__Your instructions__: Without the pictures, set down the records below word for word.

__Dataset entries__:

┌──

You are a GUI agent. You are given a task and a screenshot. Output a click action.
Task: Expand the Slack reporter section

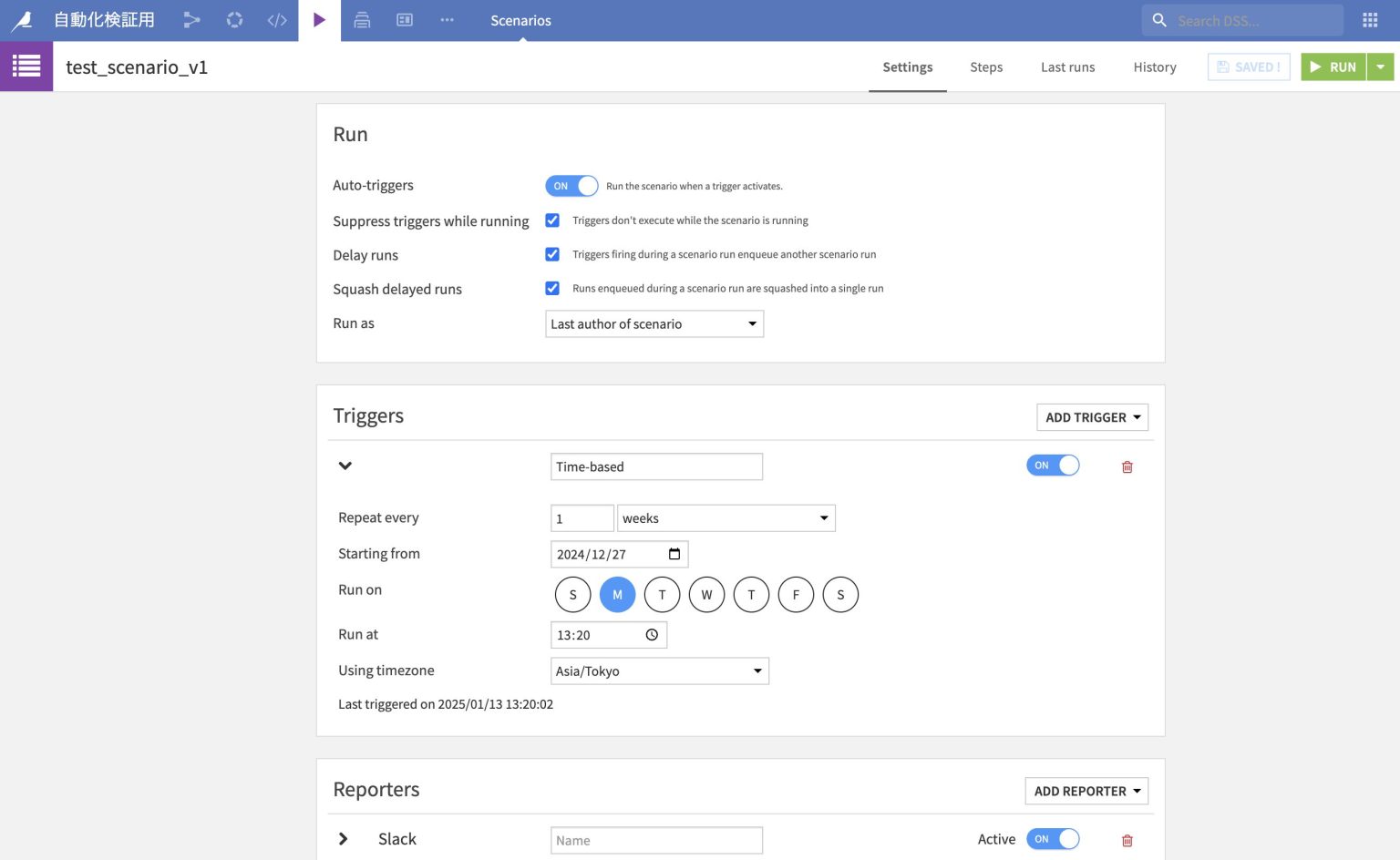pos(344,839)
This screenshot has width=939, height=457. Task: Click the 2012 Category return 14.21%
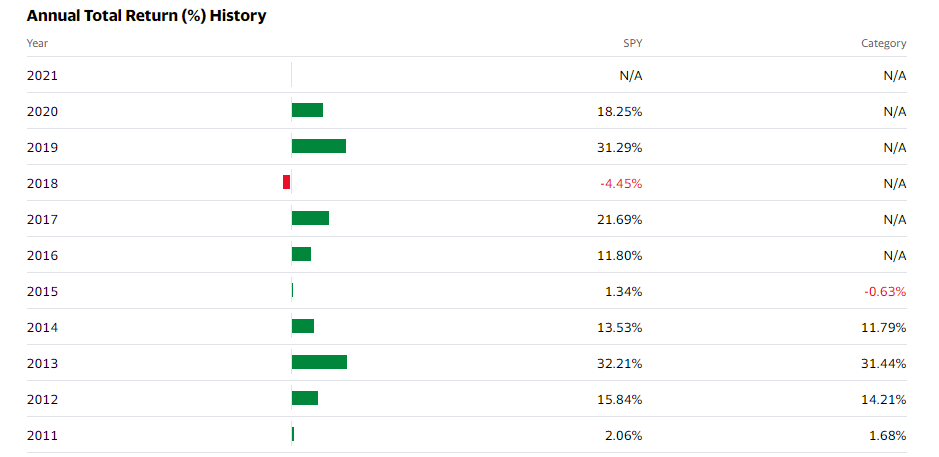[885, 399]
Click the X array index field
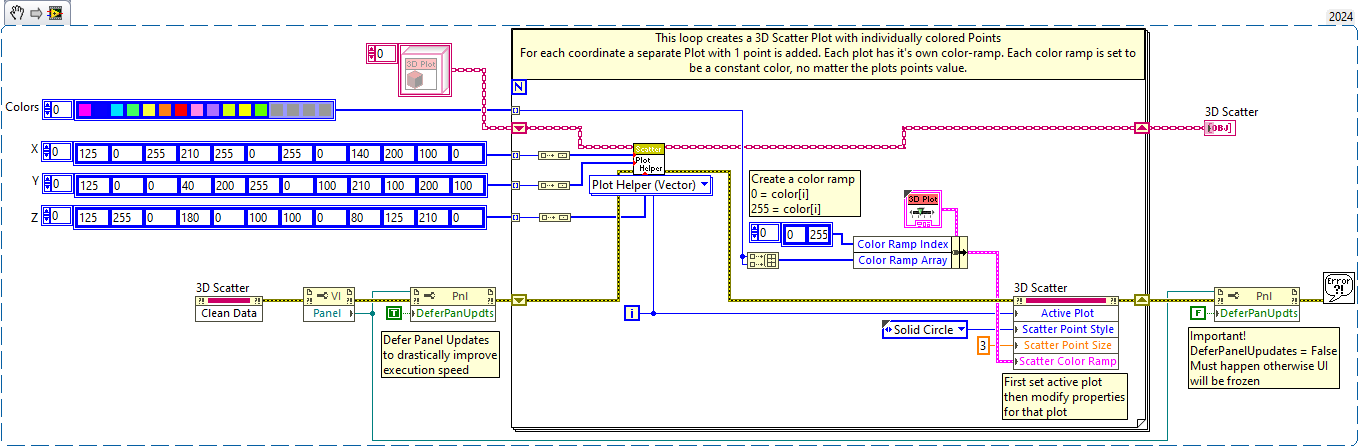The height and width of the screenshot is (447, 1359). pyautogui.click(x=61, y=152)
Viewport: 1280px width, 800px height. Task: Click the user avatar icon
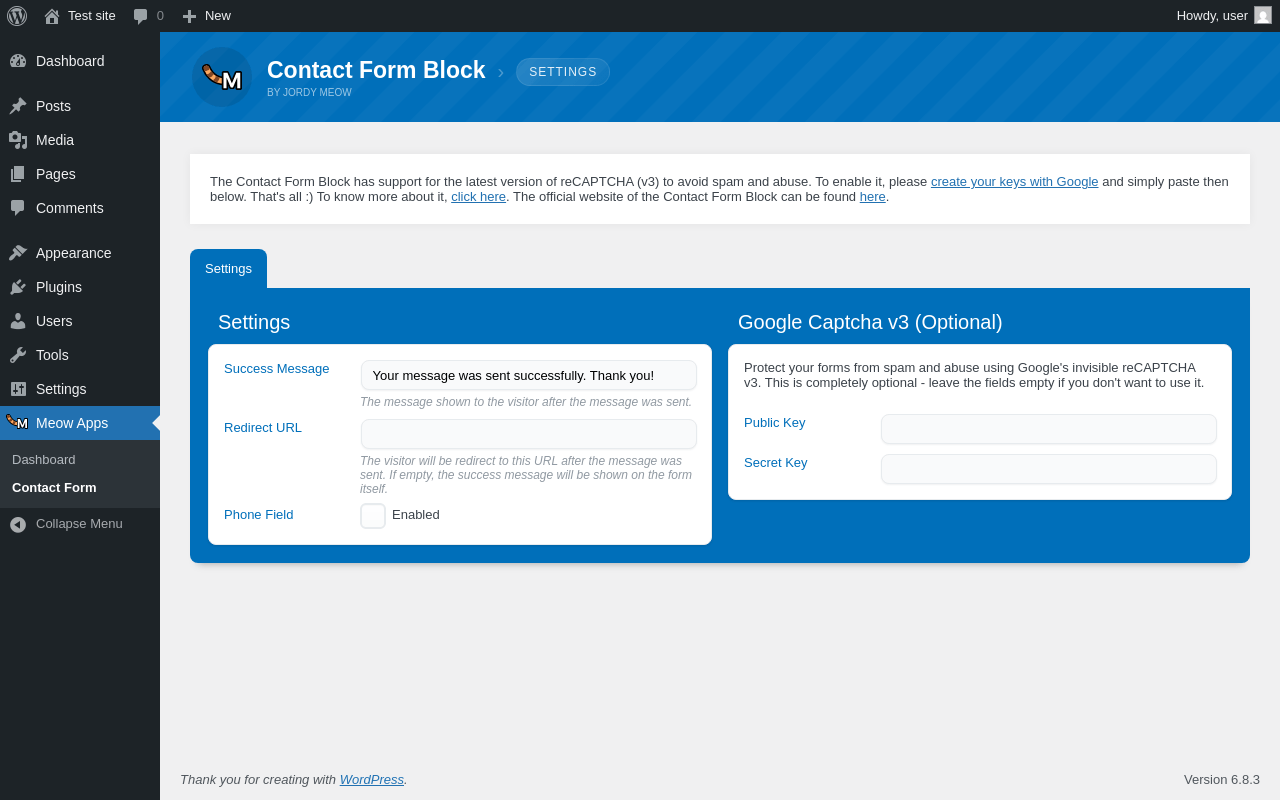pos(1263,15)
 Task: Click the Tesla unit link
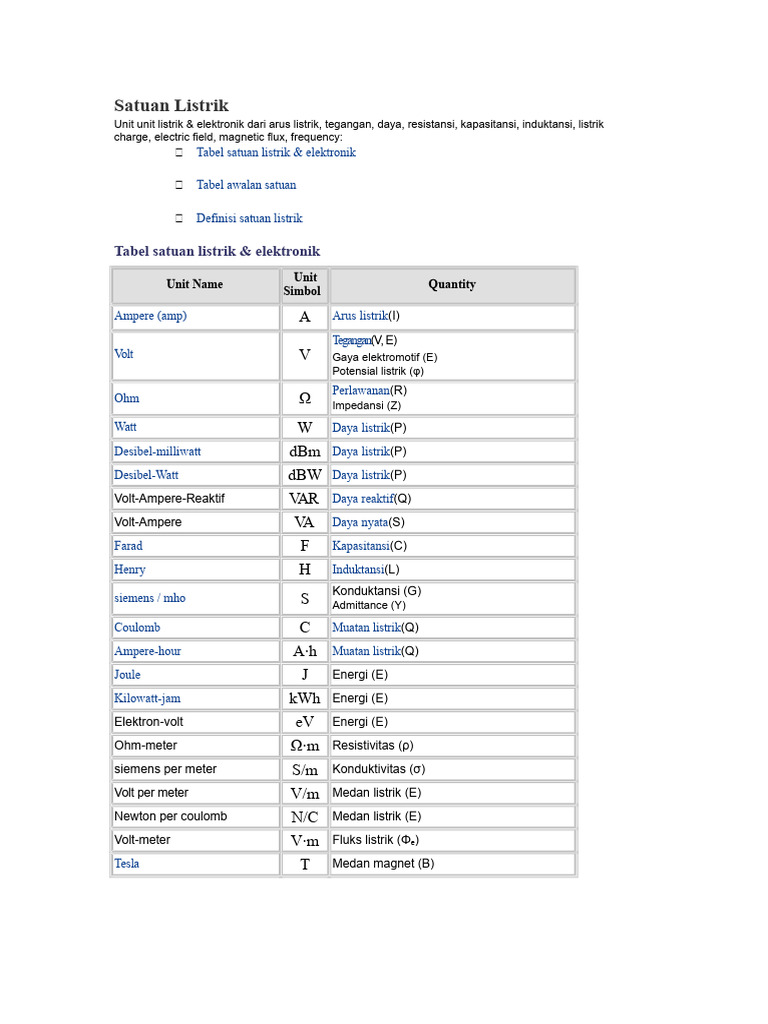[x=127, y=863]
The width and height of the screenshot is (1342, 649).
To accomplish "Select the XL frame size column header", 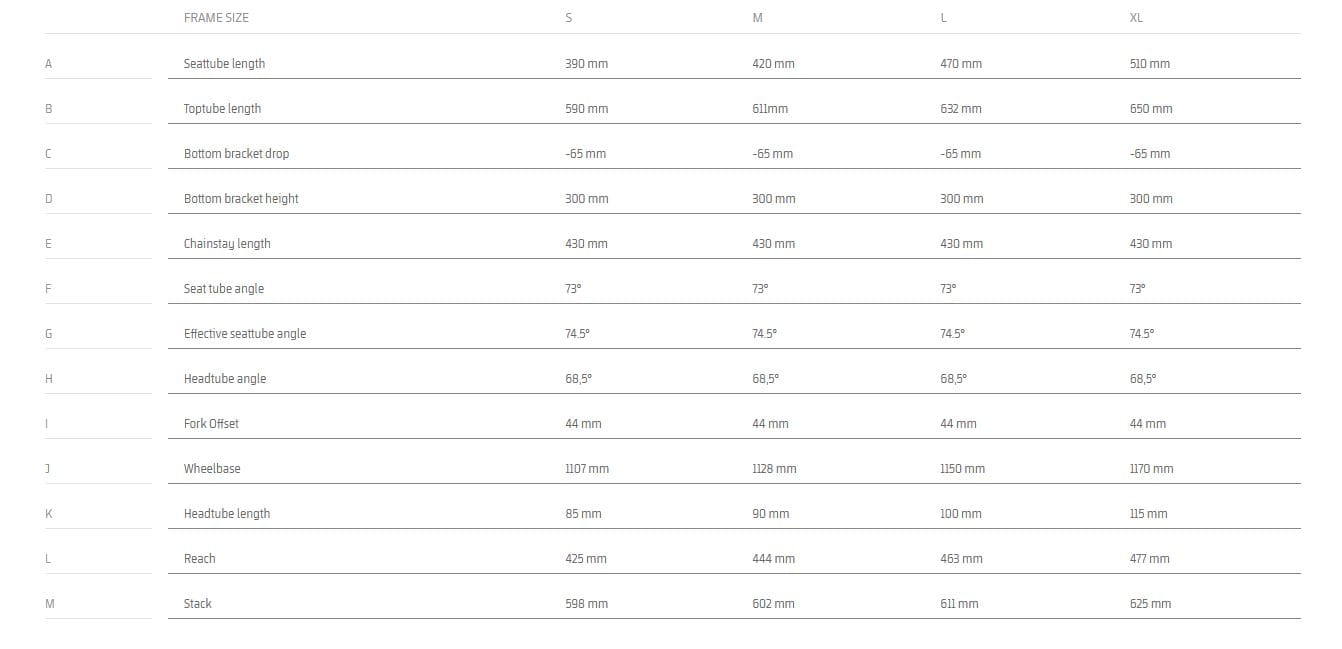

└──

__Result for this task__:
You are a GUI agent. You are given a task and a screenshot. Output a click action.
Task: Expand the Slack reporter section

pos(344,839)
This screenshot has width=939, height=457. Task: Click the 2012 Category return 14.21%
[885, 399]
Click the X array index field
The height and width of the screenshot is (447, 1359). pyautogui.click(x=61, y=152)
Viewport: 1280px width, 800px height. Task: Click the user avatar icon
pos(1263,15)
 Task: Click the Tesla unit link
[x=127, y=863]
The width and height of the screenshot is (1342, 649).
To accomplish "Select the XL frame size column header", 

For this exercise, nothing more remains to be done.